_PROMPT_. Return each line exactly, from the one that has "Share Ollie's tweet" through the end of the entries, both ends included. Pictures do not belong.

_SUPPLIED MATERIAL_.

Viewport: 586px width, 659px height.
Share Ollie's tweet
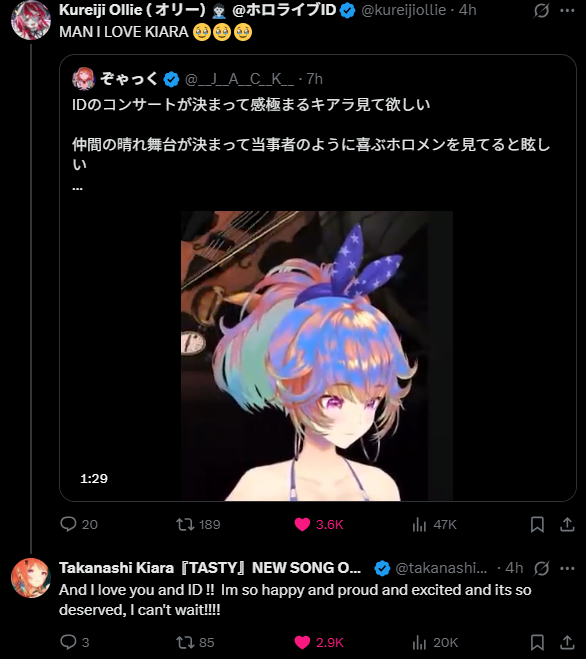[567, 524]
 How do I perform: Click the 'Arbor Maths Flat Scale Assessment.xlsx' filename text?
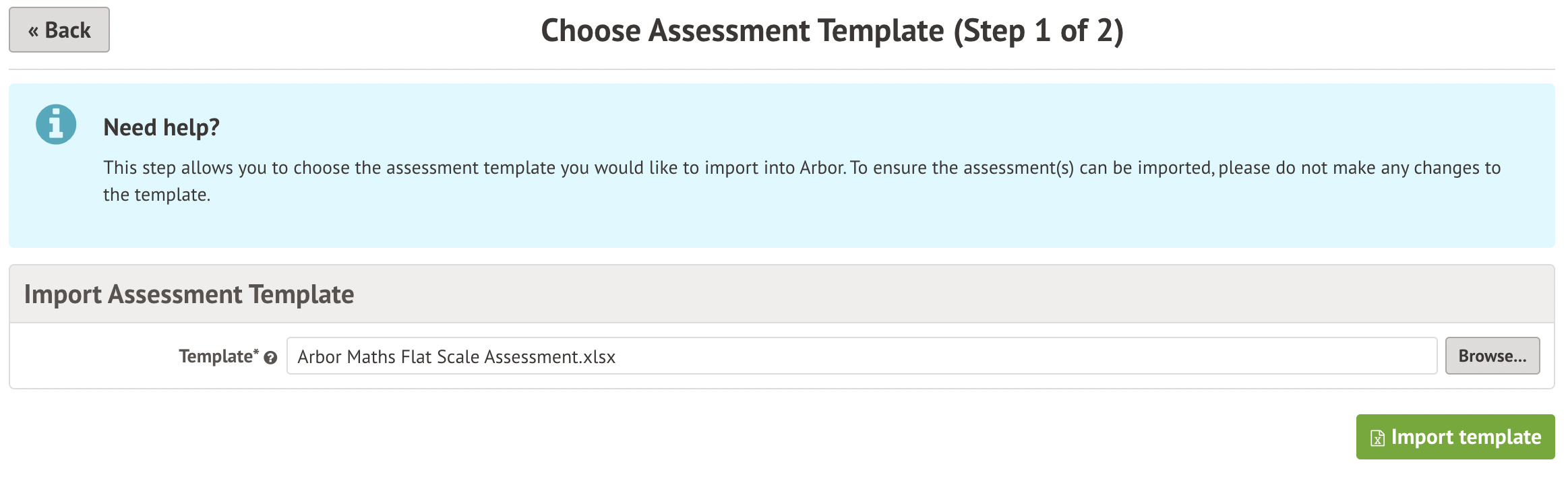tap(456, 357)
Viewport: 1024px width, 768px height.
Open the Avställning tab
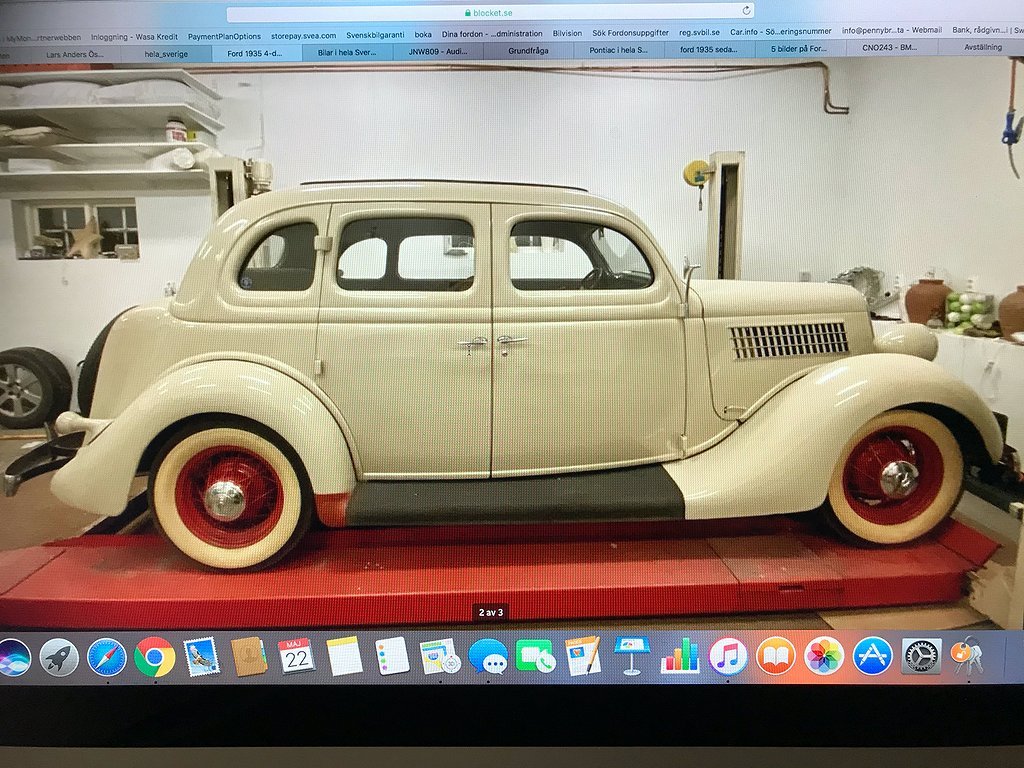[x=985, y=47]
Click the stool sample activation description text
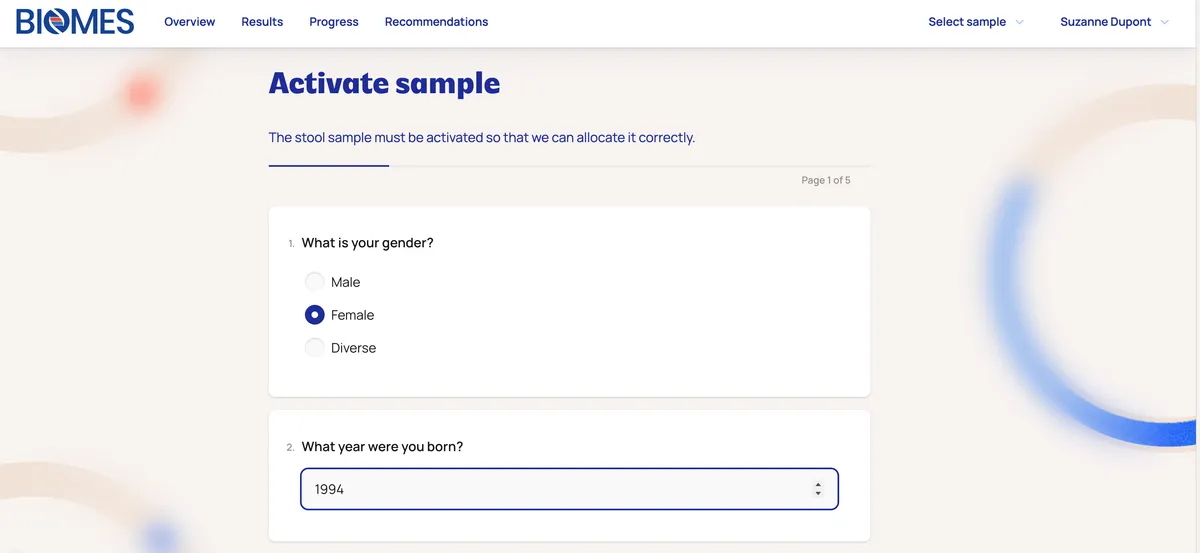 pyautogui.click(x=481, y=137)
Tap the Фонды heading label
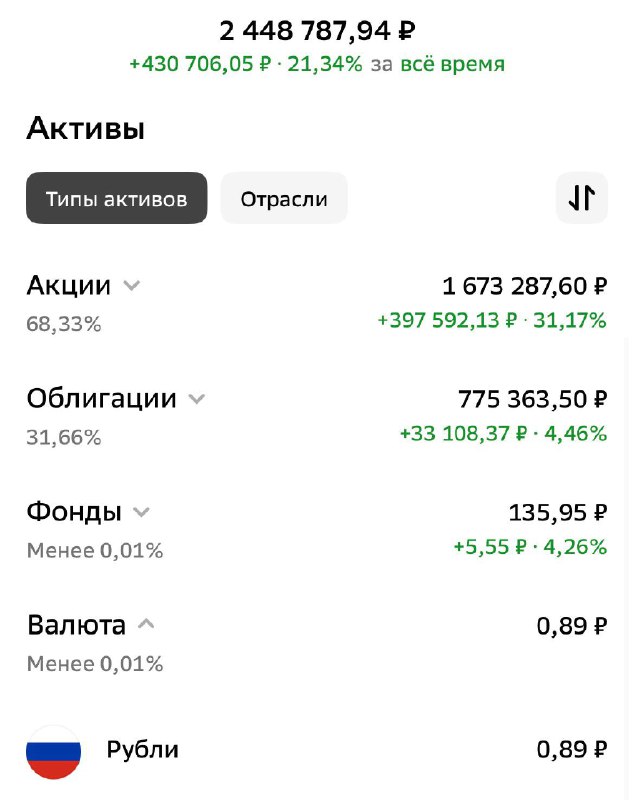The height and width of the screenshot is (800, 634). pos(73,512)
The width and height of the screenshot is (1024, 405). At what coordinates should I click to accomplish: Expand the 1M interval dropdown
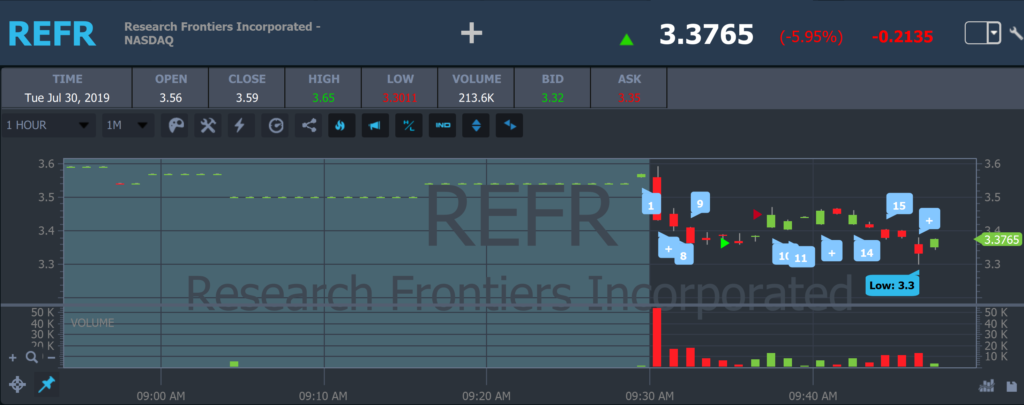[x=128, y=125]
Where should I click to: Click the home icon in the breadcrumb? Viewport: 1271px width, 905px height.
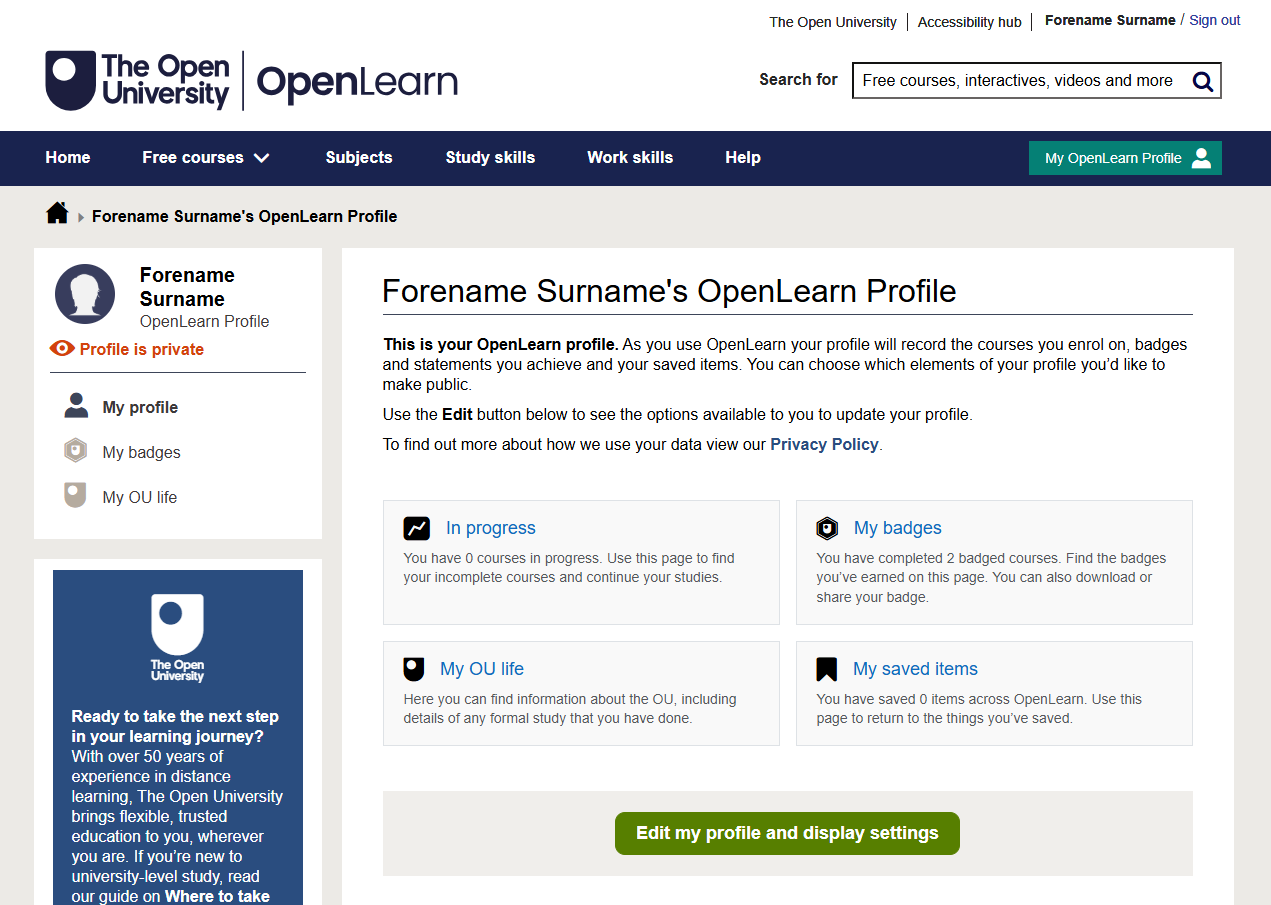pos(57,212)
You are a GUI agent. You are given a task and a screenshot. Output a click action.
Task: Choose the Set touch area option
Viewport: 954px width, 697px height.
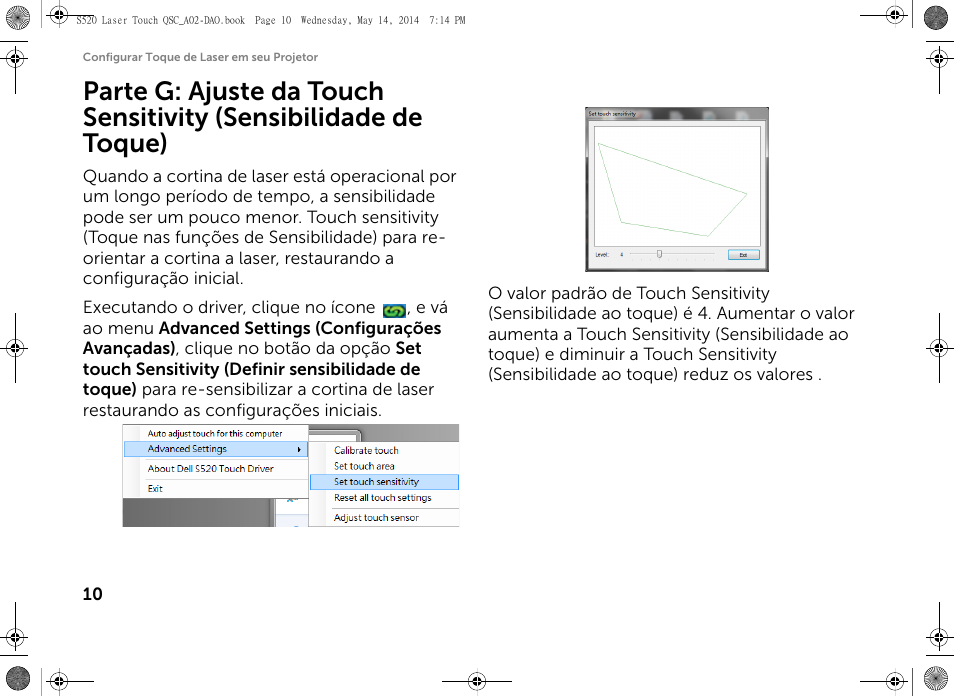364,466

_FINISHED TASK_.
Share Ollie's tweet
[567, 524]
 How do I perform: Click the 'Arbor Maths Flat Scale Assessment.xlsx' filename text?
tap(456, 357)
Viewport: 1024px width, 768px height.
Open the Avställning tab
[x=985, y=47]
Click the stool sample activation description text
 pyautogui.click(x=481, y=137)
Tap the Фонды heading label
The height and width of the screenshot is (800, 634). pos(73,512)
The width and height of the screenshot is (1024, 405). At what coordinates should I click to accomplish: Expand the 1M interval dropdown
[x=128, y=125]
Where should I click to: Click the home icon in the breadcrumb? Viewport: 1271px width, 905px height.
pos(57,212)
You are a GUI agent. You are given a task and a screenshot. Output a click action.
Task: Choose the Set touch area option
Viewport: 954px width, 697px height.
364,466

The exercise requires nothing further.